(Do this): Will you reproduce the court order verbatim, from "AND UPON the Defendant’s indication" up to and including "of no effect."?

(Supplied text):
AND UPON the Defendant’s Application No. CFI-030-2025/3 dated 16 June 2026 for an order that, if the Notice of Discontinuance is ineffective, it should nevertheless be permitted to withdraw the Set Aside Application (the “Withdrawal Application”)
AND UPON the Defendant’s indication that it wishes to file a further application to set aside the Default Judgment (the “Renewed Application”)
AND UPON hearing counsel for the Claimant and counsel for the Defendant at the hearing held before H.E. Justice Mark Pelling on 22 June 2026 (the “Hearing”)
IT IS HEREBY ORDERED AND DECLARED THAT:
1. The Notice of Discontinuance is of no effect.
2. The Declaration Application is dismissed.
3. Subject to the conditions set out at paragraphs 4 and 5 below, the Withdrawal Application is granted.
4. Unless the Defendant files and serves its Renewed Application by no later than 4pm (GST) on Monday 29 June 2026, it shall be automatically debarred from pursuing any such application, without the need for any further order.
5. Unless the Defendant pays the Claimant’s costs in accordance with paragraph 7, below, by no later than 4pm (GST) on Monday 6 July 2026, it shall be automatically debarred from pursuing any Renewed Application (to the extent that it has not already been so debarred pursuant to paragraph 3, above) without the need for any further order.

(Data lines):

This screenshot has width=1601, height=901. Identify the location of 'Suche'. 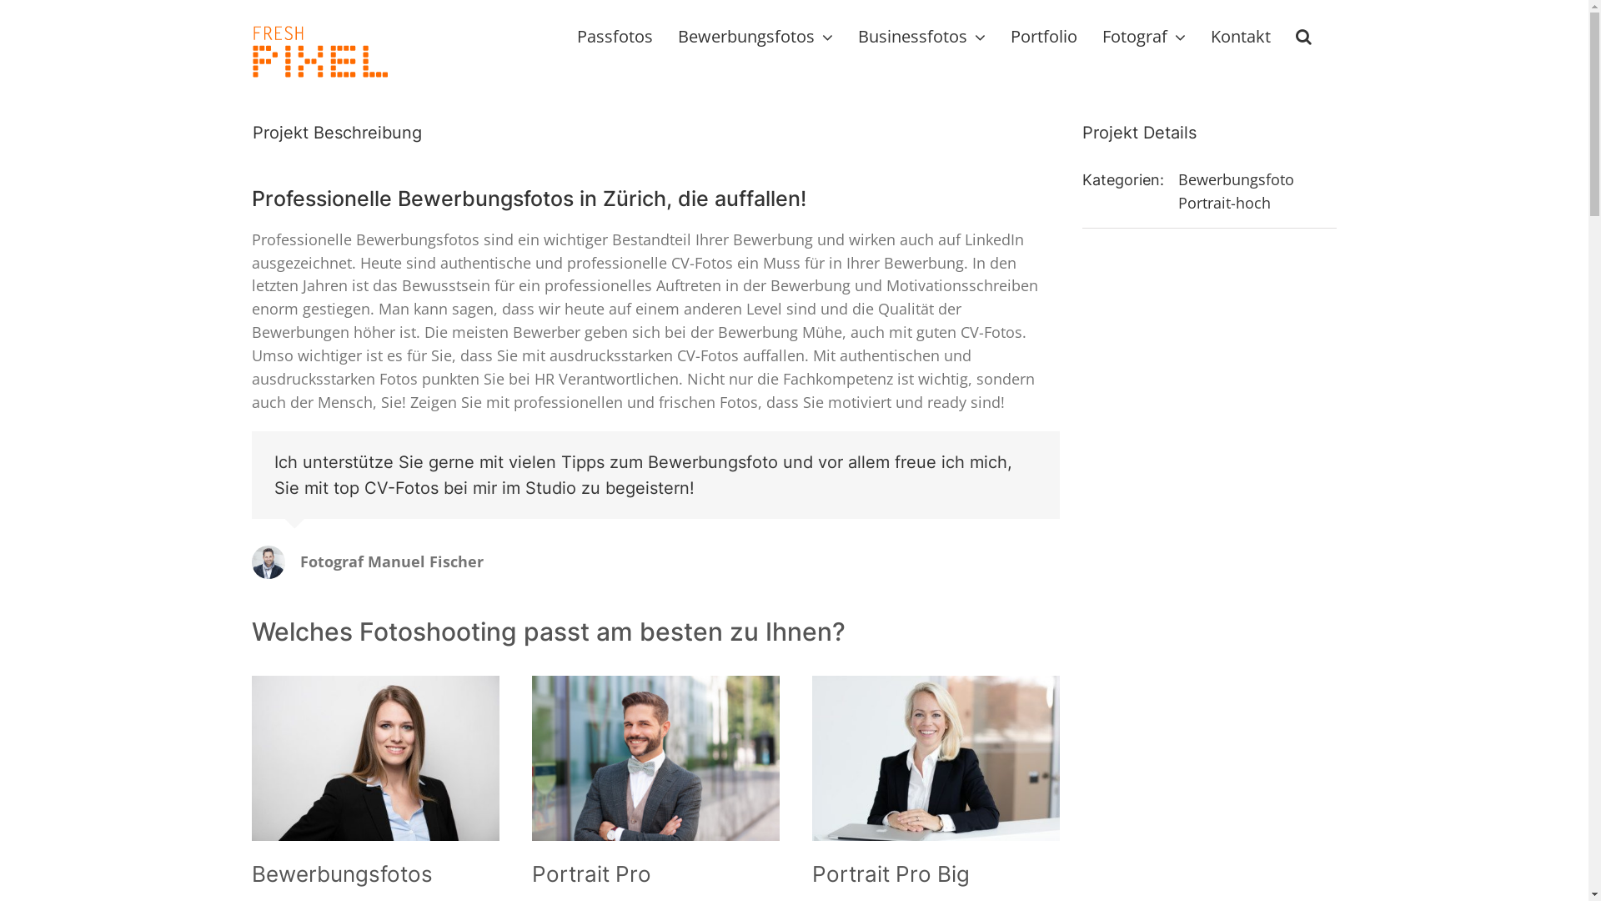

(Task solution):
AND UPON the Defendant’s indication that it wishes to file a further application to set aside the Default Judgment (the “Renewed Application”)
AND UPON hearing counsel for the Claimant and counsel for the Defendant at the hearing held before H.E. Justice Mark Pelling on 22 June 2026 (the “Hearing”)
IT IS HEREBY ORDERED AND DECLARED THAT:
1. The Notice of Discontinuance is of no effect.